Entretanto, destaca-se a existência de Planos Diretores que dão ênfase à criação de Planos Locais de Habitação e de Fundo de Habitação de Interesse Social e sua vinculação a conselhos. A grande ocorrência de demarcação de Zona Especial de Interesse Social (ZEIS) para áreas já ocupadas com assentamentos precários também é relevante. Há ainda relatos de experiências inovadoras, como o caso de Assu/RN. Seu Plano Diretor vincula o parcelamento compulsório e o IPTU progressivo ao consórcio imobiliário, propondo a seus proprietários adesão ao consórcio voltado para o desenvolvimento de Programas Habitacionais de Interesse Social. (CARDOSO; SILVEIRA, 2011).

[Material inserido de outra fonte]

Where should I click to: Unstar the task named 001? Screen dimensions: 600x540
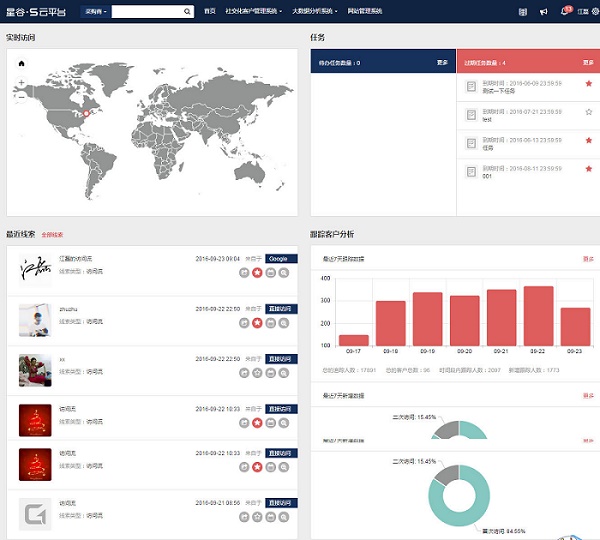588,167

Pelo exposto, é possível afirmar que o Plano Diretor como instrumento básico da política de desenvolvimento e expansão urbana tem papel fundamental no planejamento e gestão da cidade de forma a ampliar o acesso à terra urbanizada e garantir moradia digna para a população de baixa renda. Obrigatório para municípios integrantes de regiões metropolitanas, ele deve regulamentar e articular os instrumentos da política urbana instituídos pelo Estatuto da Cidade de maneira a cumprir com suas diretrizes gerais que apontam para a construção de cidades mais justas. No entanto, após alguns anos de promulgação do Estatuto da Cidade pode- se verificar pouco avanço nos Planos Diretores municipais, sobretudo no quesito ampliação do acesso à terra urbanizada e habitação de interesse social. Isso se deve, sobretudo, ao fato de os Planos Diretores não regulamentarem os instrumentos de planejamento urbano e não os vincularem aos objetivos estabelecidos pela lei federal considerando a realidade local.

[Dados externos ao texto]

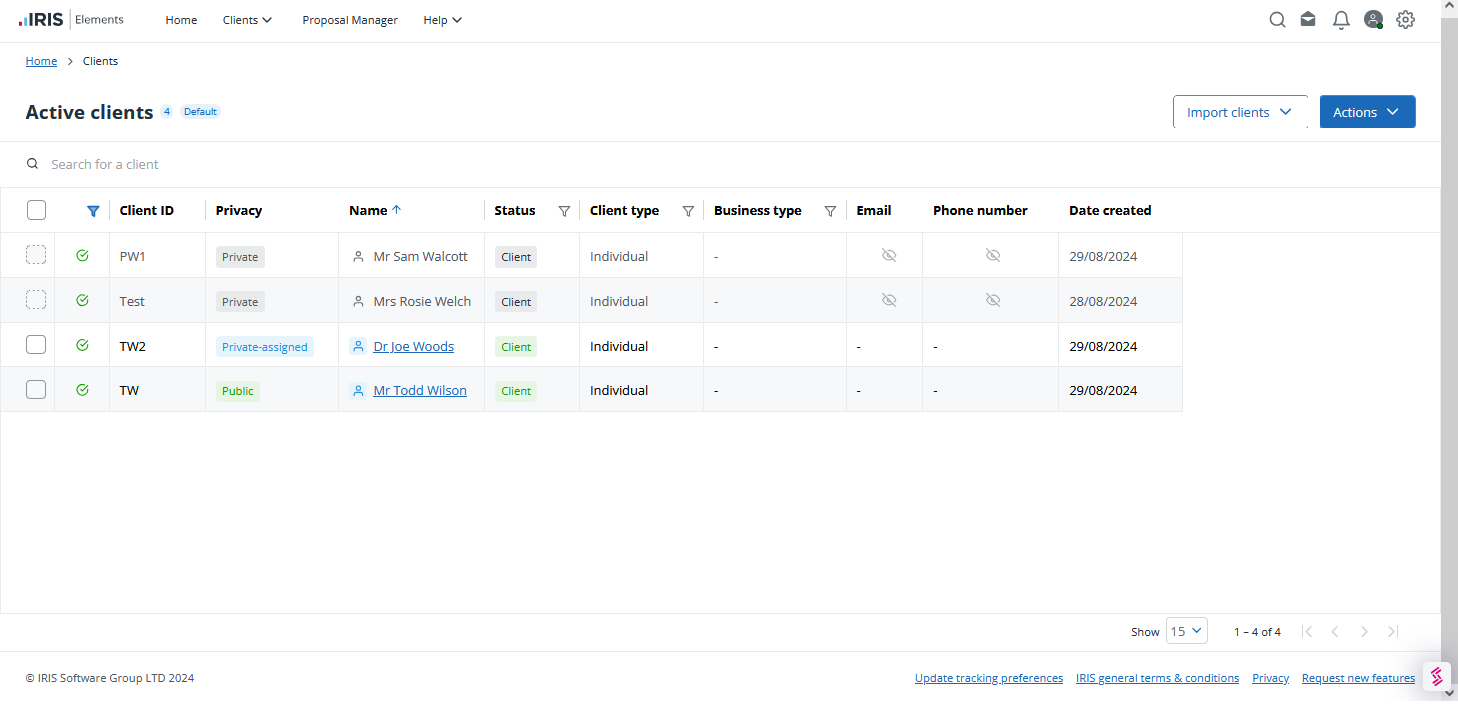
Task: Click the Client type filter icon
Action: click(x=688, y=211)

Outro ponto que ganha destaque é a importância da apropriação do Plano Diretor e demais leis urbanísticas pelo executivo municipal e instâncias de controle, como os conselhos. É recorrente a falta de domínio técnico, que vinculado aos interesses políticos e econômicos, deturpam a norma estabelecida, seja por meio de

interpretações equivocadas, seja pelo desconhecimento da norma, seja por meio simplesmente da não implementação de instrumentos ou parâmetros. Há ainda que se falar em casos de alteração do Plano Diretor para beneficiamento de grupos específicos de pessoas. Pode-se dizer que é recorrente a alteração de zona de interesse ambiental para ZEIS para possibilitar a aquisição de terrenos baratos para a construção, por exemplo, de habitação social para o Programa Minha Casa, Minha Vida, como ocorrido em Raposos/MG. O apelo social desses programas faz com que a população de um modo geral seja favorável à destituição de uma área de interesse ambiental para construção de moradia.

Enfim, o Plano Diretor é o principal instrumento do planejamento municipal e deve propor as estratégias socioterritoriais para a habitação social articulando as políticas setoriais (mobilidade, saneamento e habitação) a fim de favorecer a melhoria da condição habitacional da população utilizando os demais instrumentos para o planejamento urbano.